Efesios 1
Santa Biblia Martín Nieto ›1Pablo, apóstol de Jesucristo por designio de Dios, a los consagrados y fieles de Cristo Jesús.
2Os deseo la gracia y la paz de Dios, nuestro Padre, y de Jesucristo, el Señor.
3Bendito sea Dios, Padre de nuestro Señor Jesucristo, que nos ha bendecido en Cristo con toda clase de bendiciones espirituales y celestiales.
4Él nos ha elegido en Cristo antes de crear el mundo, para que fuésemos santos e irreprochables a sus ojos.
5Por puro amor nos ha predestinado a ser sus hijos adoptivos, por medio de Jesucristo y conforme al beneplácito de su voluntad,
6para hacer resplandecer la gracia maravillosa que nos ha concedido por medio de su querido Hijo.

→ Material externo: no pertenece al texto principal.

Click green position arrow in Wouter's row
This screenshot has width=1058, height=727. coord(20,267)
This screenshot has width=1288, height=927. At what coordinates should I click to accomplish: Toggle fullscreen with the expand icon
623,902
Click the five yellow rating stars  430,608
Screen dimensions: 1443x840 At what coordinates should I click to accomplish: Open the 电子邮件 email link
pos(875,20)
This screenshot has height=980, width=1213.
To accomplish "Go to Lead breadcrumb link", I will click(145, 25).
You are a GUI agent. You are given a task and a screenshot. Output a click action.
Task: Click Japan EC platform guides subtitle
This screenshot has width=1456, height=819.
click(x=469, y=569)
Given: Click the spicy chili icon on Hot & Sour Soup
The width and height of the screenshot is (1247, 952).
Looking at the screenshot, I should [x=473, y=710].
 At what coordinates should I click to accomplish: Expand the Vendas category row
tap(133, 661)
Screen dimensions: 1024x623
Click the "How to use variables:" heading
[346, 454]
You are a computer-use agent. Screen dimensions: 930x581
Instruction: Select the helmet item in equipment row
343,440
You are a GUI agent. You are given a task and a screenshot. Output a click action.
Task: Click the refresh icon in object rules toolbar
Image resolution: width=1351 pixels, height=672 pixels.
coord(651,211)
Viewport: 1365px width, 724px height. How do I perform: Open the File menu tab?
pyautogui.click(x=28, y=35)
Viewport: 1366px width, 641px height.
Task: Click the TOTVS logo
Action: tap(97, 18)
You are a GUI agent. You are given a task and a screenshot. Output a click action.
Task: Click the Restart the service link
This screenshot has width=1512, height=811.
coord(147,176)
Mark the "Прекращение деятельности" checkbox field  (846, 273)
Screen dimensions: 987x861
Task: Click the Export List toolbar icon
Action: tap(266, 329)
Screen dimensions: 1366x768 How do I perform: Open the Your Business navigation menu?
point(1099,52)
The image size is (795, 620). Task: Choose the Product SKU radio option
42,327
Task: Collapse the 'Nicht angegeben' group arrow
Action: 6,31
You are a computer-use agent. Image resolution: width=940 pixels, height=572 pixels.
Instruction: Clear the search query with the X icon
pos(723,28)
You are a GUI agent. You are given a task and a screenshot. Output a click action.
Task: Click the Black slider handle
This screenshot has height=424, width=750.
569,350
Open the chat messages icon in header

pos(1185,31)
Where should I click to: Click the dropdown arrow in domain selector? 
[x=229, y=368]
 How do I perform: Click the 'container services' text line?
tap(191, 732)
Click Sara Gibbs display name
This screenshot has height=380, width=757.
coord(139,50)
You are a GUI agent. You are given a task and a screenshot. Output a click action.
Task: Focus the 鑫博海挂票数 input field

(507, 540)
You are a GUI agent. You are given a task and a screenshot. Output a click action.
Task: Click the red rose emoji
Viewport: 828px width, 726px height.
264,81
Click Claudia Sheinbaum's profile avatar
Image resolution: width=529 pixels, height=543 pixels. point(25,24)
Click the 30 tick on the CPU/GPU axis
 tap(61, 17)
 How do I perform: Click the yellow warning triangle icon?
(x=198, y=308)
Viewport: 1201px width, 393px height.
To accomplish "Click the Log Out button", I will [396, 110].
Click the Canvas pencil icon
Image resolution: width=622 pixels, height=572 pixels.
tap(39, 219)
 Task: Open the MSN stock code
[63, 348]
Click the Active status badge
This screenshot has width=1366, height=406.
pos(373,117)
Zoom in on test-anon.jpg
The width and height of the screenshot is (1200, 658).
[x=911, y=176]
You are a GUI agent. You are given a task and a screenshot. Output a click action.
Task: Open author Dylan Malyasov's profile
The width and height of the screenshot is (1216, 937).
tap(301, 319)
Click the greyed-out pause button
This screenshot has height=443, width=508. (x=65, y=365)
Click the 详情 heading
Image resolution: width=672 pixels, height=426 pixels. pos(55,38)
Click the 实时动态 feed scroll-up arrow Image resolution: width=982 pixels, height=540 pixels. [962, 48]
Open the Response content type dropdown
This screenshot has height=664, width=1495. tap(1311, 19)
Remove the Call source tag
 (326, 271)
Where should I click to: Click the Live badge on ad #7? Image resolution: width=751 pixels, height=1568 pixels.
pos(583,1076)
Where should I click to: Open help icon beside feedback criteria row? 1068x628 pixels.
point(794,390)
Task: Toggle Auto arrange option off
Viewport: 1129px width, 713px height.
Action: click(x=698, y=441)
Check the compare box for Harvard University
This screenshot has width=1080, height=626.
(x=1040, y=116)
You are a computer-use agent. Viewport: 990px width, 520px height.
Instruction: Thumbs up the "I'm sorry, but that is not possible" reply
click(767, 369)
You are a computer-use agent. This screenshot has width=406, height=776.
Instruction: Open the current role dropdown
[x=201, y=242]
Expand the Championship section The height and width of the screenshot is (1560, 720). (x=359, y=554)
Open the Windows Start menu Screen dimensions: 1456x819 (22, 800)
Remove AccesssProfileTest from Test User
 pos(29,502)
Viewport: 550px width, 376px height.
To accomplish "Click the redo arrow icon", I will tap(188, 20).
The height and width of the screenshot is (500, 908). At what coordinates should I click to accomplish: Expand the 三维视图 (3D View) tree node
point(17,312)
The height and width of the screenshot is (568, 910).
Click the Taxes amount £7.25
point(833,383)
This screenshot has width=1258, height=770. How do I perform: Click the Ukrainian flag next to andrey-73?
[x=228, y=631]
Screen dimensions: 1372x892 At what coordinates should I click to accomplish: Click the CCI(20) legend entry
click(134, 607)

7Él nos ha obtenido con su sangre la redención, el perdón de los pecados, según la riqueza de su gracia,
8que ha derramado sobre nosotros con una plenitud de sabiduría y de prudencia,
9dándonos a conocer el designio misterioso de su voluntad, según los planes que se propuso realizar por medio de Cristo
10cuando se cumpliera el tiempo: recapitular todas las cosas en Cristo, las de los cielos y las de la tierra.
11En Cristo también hemos sido hechos herederos, predestinados según el designio del que todo lo hace conforme a su libre voluntad,
12a fin de que nosotros, los que antes habíamos esperado en Cristo, seamos alabanza de su gloria;
13también vosotros los que habéis escuchado la palabra de la verdad, el evangelio de vuestra salvación, en el que habéis creído, habéis sido sellados con el Espíritu Santo prometido,
14el cual es garantía de nuestra herencia, para la plena liberación del pueblo de Dios y alabanza de su gloria.
15Por lo cual, yo, al conocer vuestra fe en Jesús, el Señor, y el amor a todos los creyentes,
16no ceso de dar gracias por vosotros recordándoos en mis oraciones,
17para que el Dios de nuestro Señor Jesucristo, el Padre de la gloria, os conceda espíritu de sabiduría que os revele un conocimiento profundo de él;
18que ilumine los ojos de vuestro corazón, para que conozcáis cuál es la esperanza de su llamada, cuál la riqueza de la gloria de su herencia otorgada a su pueblo
19y cuál la excelsa grandeza de su poder para con nosotros, los creyentes, según la fuerza de su poderosa virtud,
20la que ejerció en Cristo resucitándolo de entre los muertos, sentándolo a su derecha en los cielos
21por encima de todo principado, potestad, autoridad, señorío y de todo lo que hay en este mundo y en el venidero;
22todo lo sometió bajo sus pies y a él lo constituyó cabeza de la Iglesia por encima de todas las cosas;
23la Iglesia es su cuerpo, la plenitud de todo lo que existe.